Happy Pride 2021! In celebration of Pride Month, we reached out to our community for their go-to picks for 2SLGBTQ+ end of life and death care resources. Their recommendations are compiled below. A big thank you to all of the contributors!
The acronym “2SLGBTQ” stands for Two-Spirit (2S), lesbian (L), gay (G), bisexual (B), transgender (T), queer (Q). The plus sign represents other sexual identities, such as pansexual or asexual.
If you are working with a client or family who are part of the 2SLGBTQ+ community, it's important to use proper pronouns. The UC Davis LGBTQIA Resource Center has published a helpful Guide To Pronouns for Allies. They also offer comprehensive LGBTQIA Ally Tips which help to improve support, respect and inclusiveness of everyone.
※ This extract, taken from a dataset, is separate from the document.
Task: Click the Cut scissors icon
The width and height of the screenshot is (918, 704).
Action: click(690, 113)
Proud, Prepared, and Protected is a collection of online resources to assist people who identify as 2SLGBTQ+ to access and receive inclusive, respectful care. These resources were developed by people who identify as Two-Spirit and LGBTQ+ and more than 40 organizations and Canadian Virtual Hospice to fill a national gap. This information is also helpful for allies, people working in healthcare and education and communities.
We can't say enough about what a great resource this is. It includes information on the Two-Spirit and LGBTQ+ Canadian Healthcare Bill of Rights and Advance Care Planning, as well as helpful videos and articles. Canadian Virtual Hospice also published a Literature Review & Environmental Scan of The 2SLGBTQ+ Population and Palliative and End of Life Care report in 2019 that aims to identify the information and support needs of caregivers 2SLGBTQ+ communities.
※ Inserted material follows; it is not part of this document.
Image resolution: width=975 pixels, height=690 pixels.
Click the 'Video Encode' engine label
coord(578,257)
In “Documenting Death,” a couple who work in palliative care take to social media to share their experiences after one of them receives a terminal diagnosis. The short documentary tells the story of Kim Acquaviva and her wife, Kathy Brandt, who died of cancer in 2019, at the age of fifty-four. Brandt was a hospice and palliative-care consultant and an advocate for high-quality end-of-life care; when she received her diagnosis, she and Acquaviva, a professor of nursing at the University of Virginia and an expert in end-of-life issues for LGBTQ individuals and their families, decided to document Brandt’s decline, and their family’s last days together, through frank and frequent social-media posts.
This is the handbook for hospice and palliative care professionals looking to enhance their care delivery or their programs with LGBTQ-inclusive care. Anchored in the evidence, extensively referenced, and written in clear, easy-to-understand language, LGBTQ-Inclusive Hospice and Palliative Care provides clear, actionable strategies for hospice and palliative physicians, nurses, social workers, counselors, and chaplains.
Author Kimberly Acquaviva (yes, that's the same Kim Acquaviva from Documenting Death) is a tenured faculty member at the George Washington University School of Nursing. She is a Certified Sexuality Educator (CSE) through AASECT (American Association of Sexuality Educators, Counselors, and Therapists).
SFU's LGBT End-of-Life Conversations site offers an in-depth resource centre for end-of-life issues called LGBT End-of-Life Conversations, including an extensive list of regional resources specific to cities and provinces across Canada. The "Hiding who I am - the reality of end of life care for LGBT people" report explores key end of life issues facing the 2SLGBTQ+ community in Canada. Well worth reading.